Segment Start: Provided information
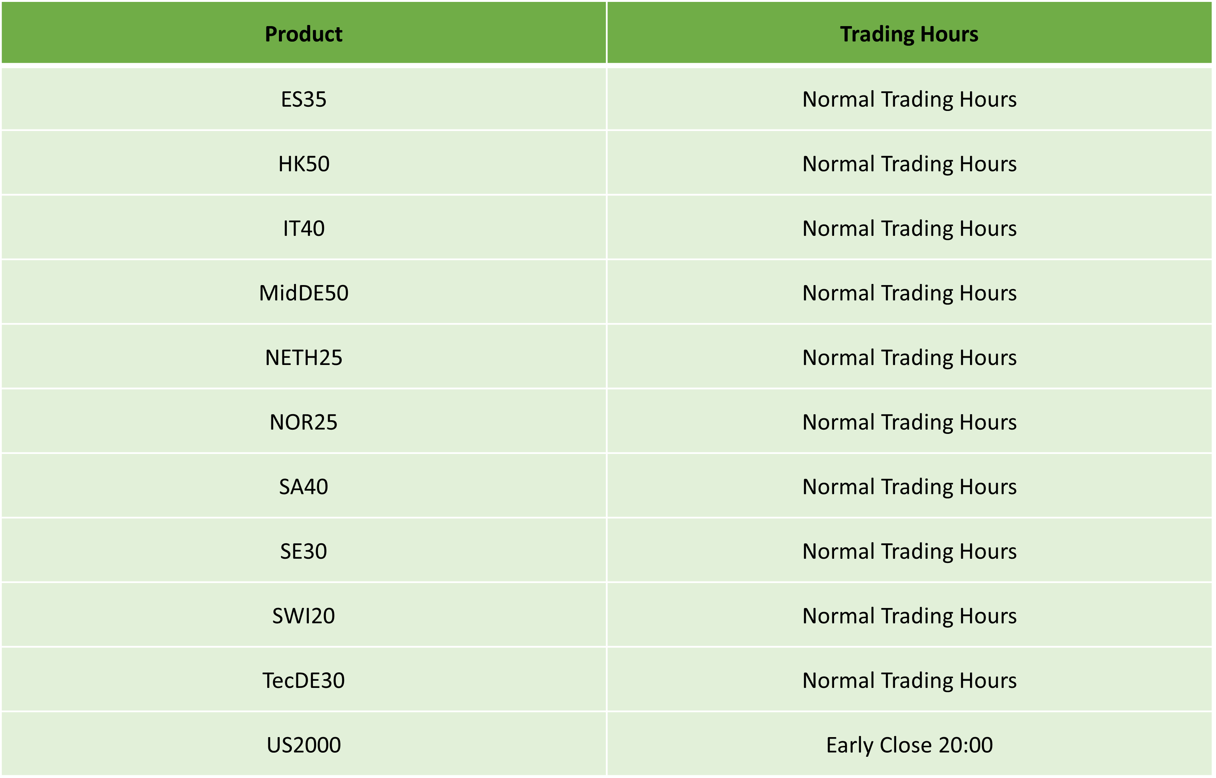The height and width of the screenshot is (778, 1216).
Task: Select the SE30 product cell
Action: (303, 551)
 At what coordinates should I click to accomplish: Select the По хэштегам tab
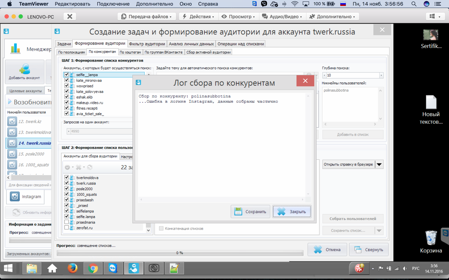point(130,52)
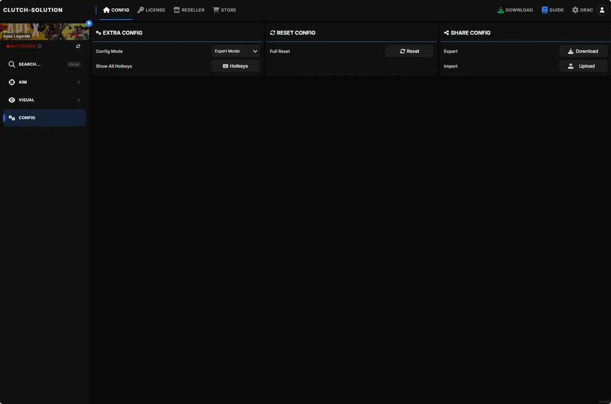Expand the AIM section chevron
Screen dimensions: 611x404
(79, 82)

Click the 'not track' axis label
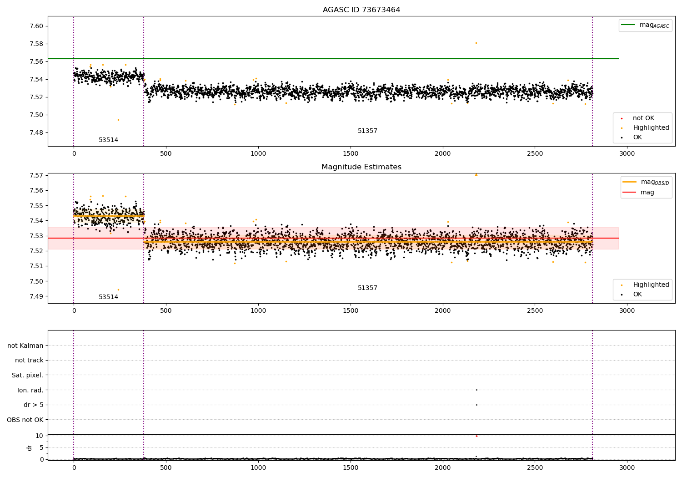pyautogui.click(x=29, y=360)
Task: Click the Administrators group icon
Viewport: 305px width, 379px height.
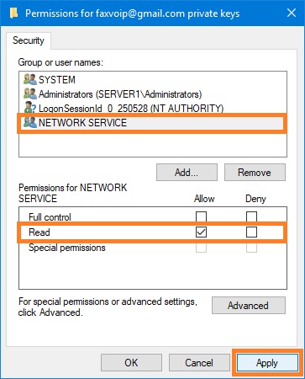Action: click(x=30, y=93)
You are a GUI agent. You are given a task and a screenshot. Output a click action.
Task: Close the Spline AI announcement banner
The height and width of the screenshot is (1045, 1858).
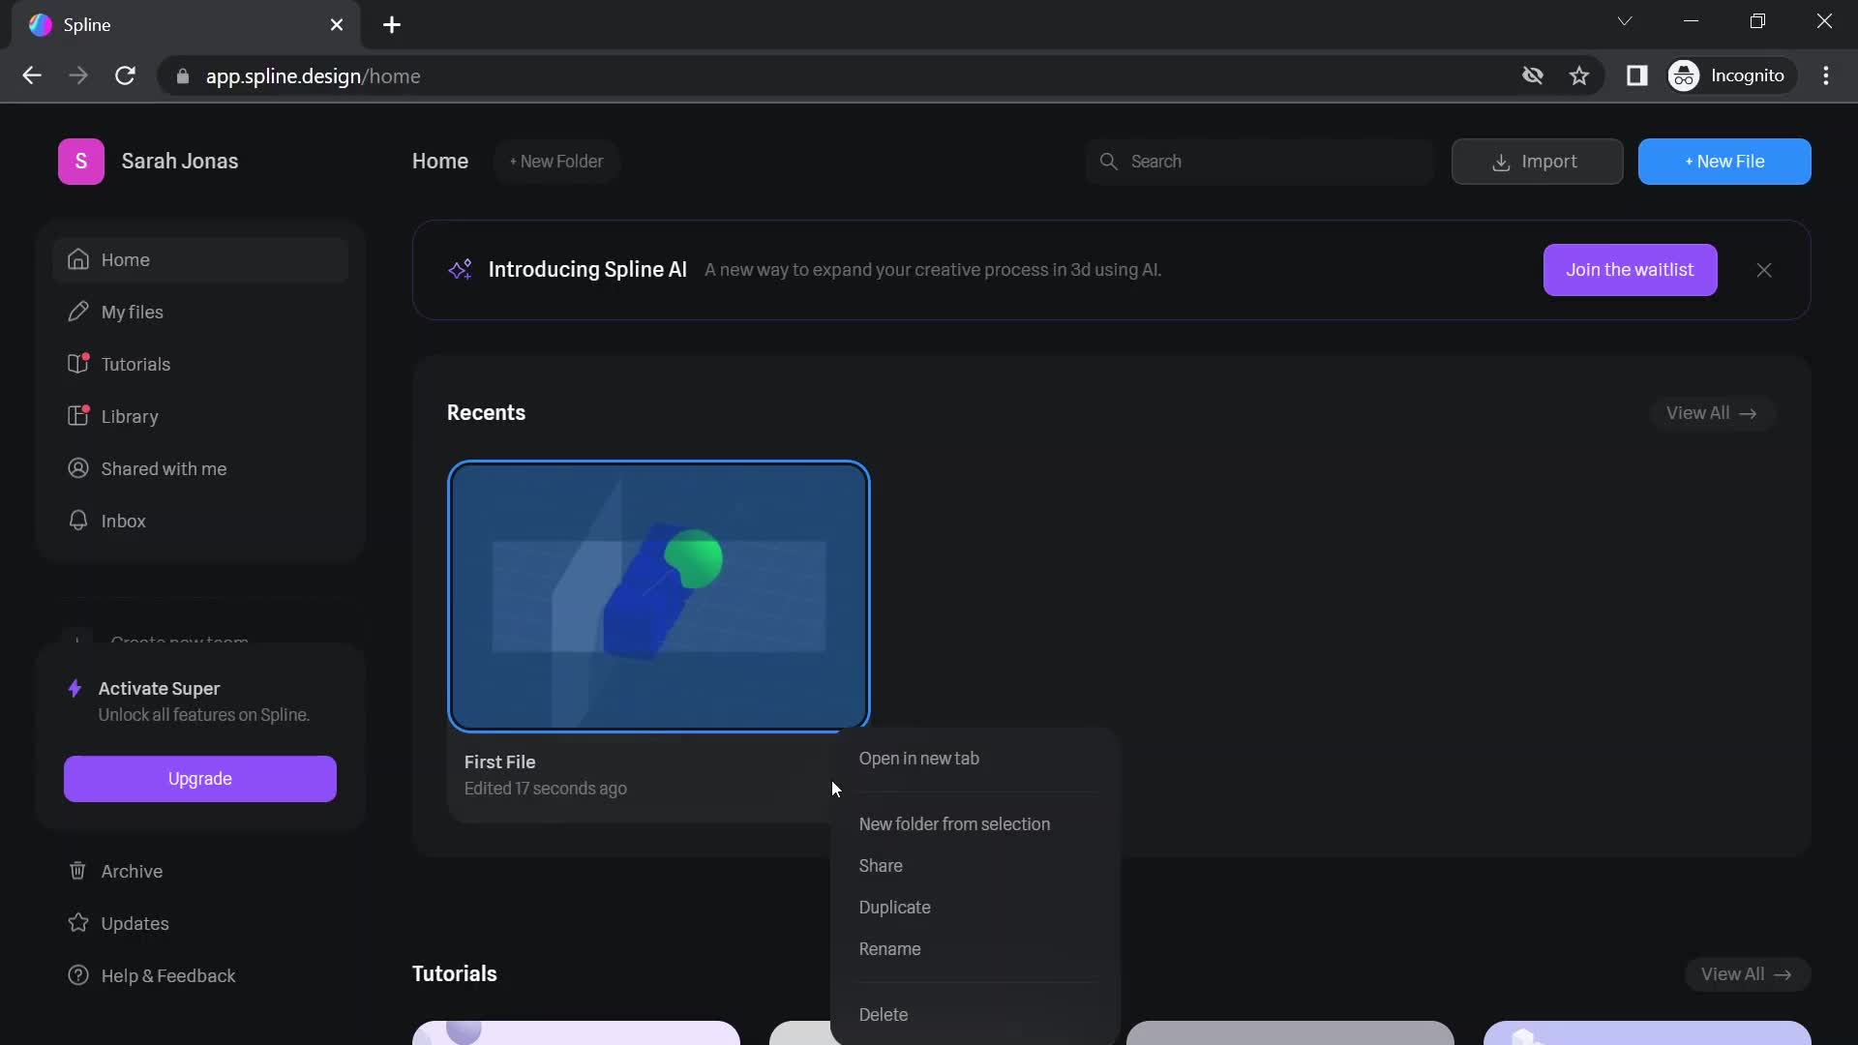[1765, 269]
Segment End: Provided information
Please set down the lines from the one with "Viewport: 305px width, 379px height." to the end of the entries above, exactly as they are, and drop every picture.

▶ [Answer for the task]
Viewport: 305px width, 379px height.
Action: click(x=30, y=93)
You are a GUI agent. You are given a task and a screenshot. Output a click action.
Task: Close the Spline AI announcement banner
The height and width of the screenshot is (1045, 1858).
[1765, 269]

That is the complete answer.